§ PROBLEMS TO WORK ON:
- A) Answer these from the meeting write-up, each on its own line:
(i) In what year was the PREMIS schema completed?
(ii) What is the name of the software application, currently in beta, that the Federal Digitization Standards Working Group is developing?
(iii) Which project did the writer draw on PREMIS for?
- B) Carry on the meeting write-up from the point where it stops.

PAGE TEXT below:

I’ve used PRONOM quite a bit, so I’m really looking forward to seeing the UGFR.

Rebecca Guenther (LC) then furnished a brief overview of the Preservation Metadata: Implementation Strategies (PREMIS) schema and recent PREMIS-related developments.

The PREMIS schema, which was completed in 2005, is meant to capture all of the information needed to make sure that digital information remains accessible, comprehensible, and intact over time. It is also meant to be practical: it is system/platform neutral, and each metadata element is rigorously defined, supported by detailed usage guidelines and recommendations, and (with very few exceptions) meant to be system-generated, not human-created.

I’m sort of fascinated by PREMIS and have drawn from it while working on the Persistent Digital Archives and Library System (PeDALS) project, but I haven’t really kept up with recent PREMIS developments. It was interesting to learn that the schema is now extensible: externally developed metadata (e.g., XML-based electronic signatures, format-specific metadata schemes, environment information, other rights schemas) can now be contained within PREMIS.

I was also happy to learn that the PREMIS development group is also working on incorporating controlled vocabularies for at least some of the metadata elements and that this work will be available via the Web. (Id.loc.gov)

The group is also working on a variety of other things, including:
  • Draft guidelines for using PREMIS with the Metadata Encoding and Transmission Standard (METS)
  • A tool that will convert PREMIS to METS and vice versa
  • An implementers registry www.loc.gov/premis/premis-registry.html
  • Development of a tool (most likely a self-assessment checklist) that will verify PREMIS implementers are using the schema correctly
  • A tool for extracting metadata and populating PREMIS XML schemas
Guenther also shared one tidbit of information that I found really interesting: although PREMIS allows metadata to be kept at the file, representation, and bitstream level, repositories may opt to maintain only file-level or file- and representation-level metadata. I hadn’t interpreted the schema in this manner, and someone else at the meeting was similarly surprised.

A quick update on the work of the Federal Digitization Standards Working Group followed. Carl Fleischauer (LC) explained that the group, which consists of an array of federal government agencies, is assembling objectives and use cases for various types of digitization efforts (e.g., production of still image master copies). To date, the group’s work has focused largely on still images, and it has put together a specification for TIFF header information and will look at the Extensible Metadata Platform (XMP) schema. In an effort to verify that scanning equipment faithfully reproduces original materials, it is also developing device and object targets and DICE, a software application (currently in beta form).

The group is also working on a specification for digitization of recorded sound and developing audio header standards. However, it is waiting for agencies to gain more experience before it tackles video.

End of PAGE TEXT.
DATA BLOCK below:

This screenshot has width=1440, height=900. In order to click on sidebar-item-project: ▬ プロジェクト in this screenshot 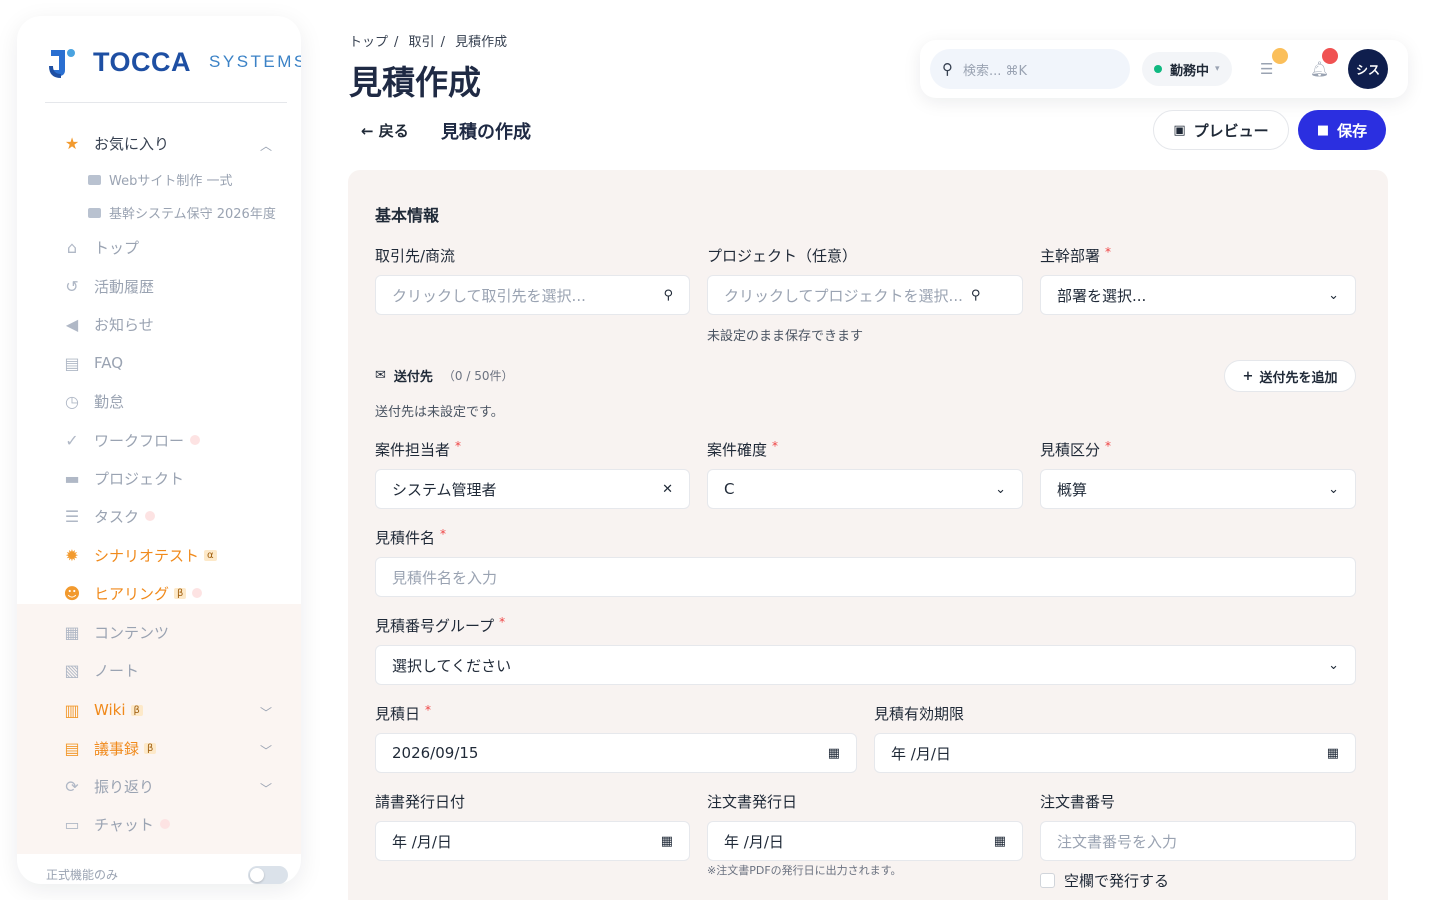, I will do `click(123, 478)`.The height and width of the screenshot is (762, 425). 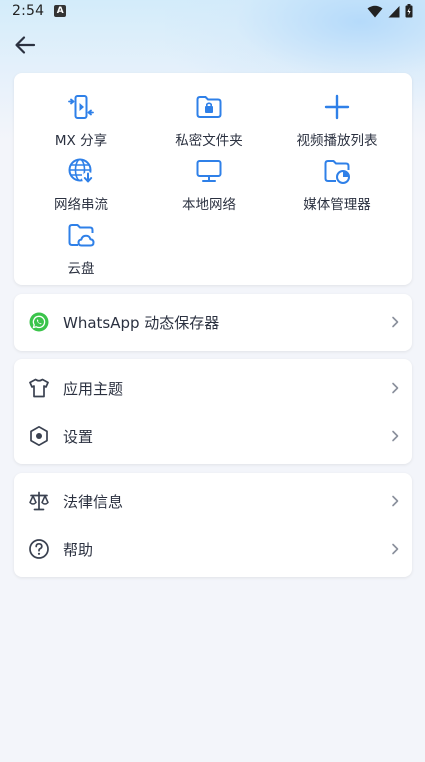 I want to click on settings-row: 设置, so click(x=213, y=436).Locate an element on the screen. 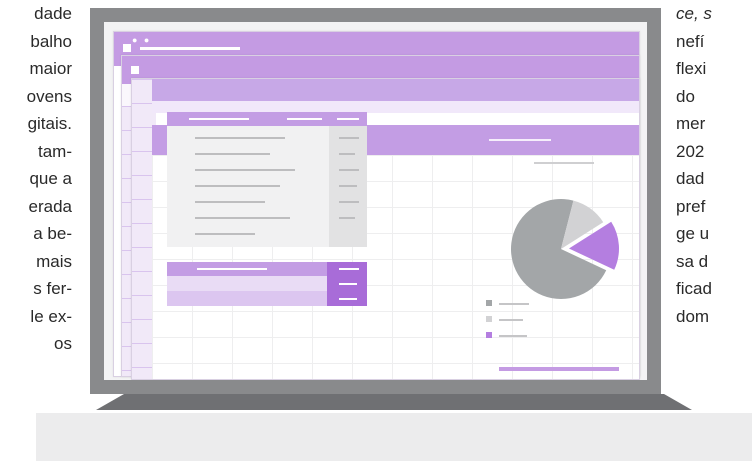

End of DATA BLOCK.

§ EXERCISE RESPONSES:
- A)
(i) 2005
(ii) DICE
(iii) The Persistent Digital Archives and Library System (PeDALS) project

- B)
The meeting ended with a detailed overview of LC’s plan to establish a group that will sustain NDIIPP's momentum. The program has just achieved permanent status in the federal budget, and all of the grant projects that it funded will end next year.

In an effort to sustain the partnerships developed during the grant-driven phase of NDIIPP’s existence, LC would like to create an organization that it is tentatively calling the National Digital Stewardship Alliance. Meg Williams of LC’s Office of Counsel outlined what the organization’s mission and governance might look like; before creating the final draft charter, LC will host a series of conference calls and develop an online mechanism that will enable the partners to provide input.

LC anticipates that this alliance, which is intended to be low-cost, flexible, and inclusive, will help to sustain existing partnerships and form new ones. In order to ensure that the organization remains viable, LC envisions that the organization will consist of LC itself, members, and associates:
  • Organizations willing to commit to making sustained contributions to digital preservation research would, at the invitation of LC, become full members of the alliance and would enjoy full voting rights. Member organizations would not have to agree to undertake specific actions or projects, but they would have to commit to remaining involved in the alliance over time.
  • Individuals and organizations that cannot commit to making ongoing, sustained contributions to digital preservation research but have an abiding interest in digital preservation, support the alliance’s mission, and are willing to share their expertise would, at LC’s invitation, become associates. Associates will not have voting status.
  • LC itself will serve as the alliance’s chair and secretariat and will use program funding to support its activities; there will be no fees for members or associates. It will also maintain a clearinghouse and registry of information about content, standards, practices and procedures, tools, services, and training resources. It will also facilitate connections between members and associates who have common interests, convene stakeholders to develop shared understanding of digital stewardship principles and practices, report periodically on digital stewardship, and provide grant funding if such monies are available.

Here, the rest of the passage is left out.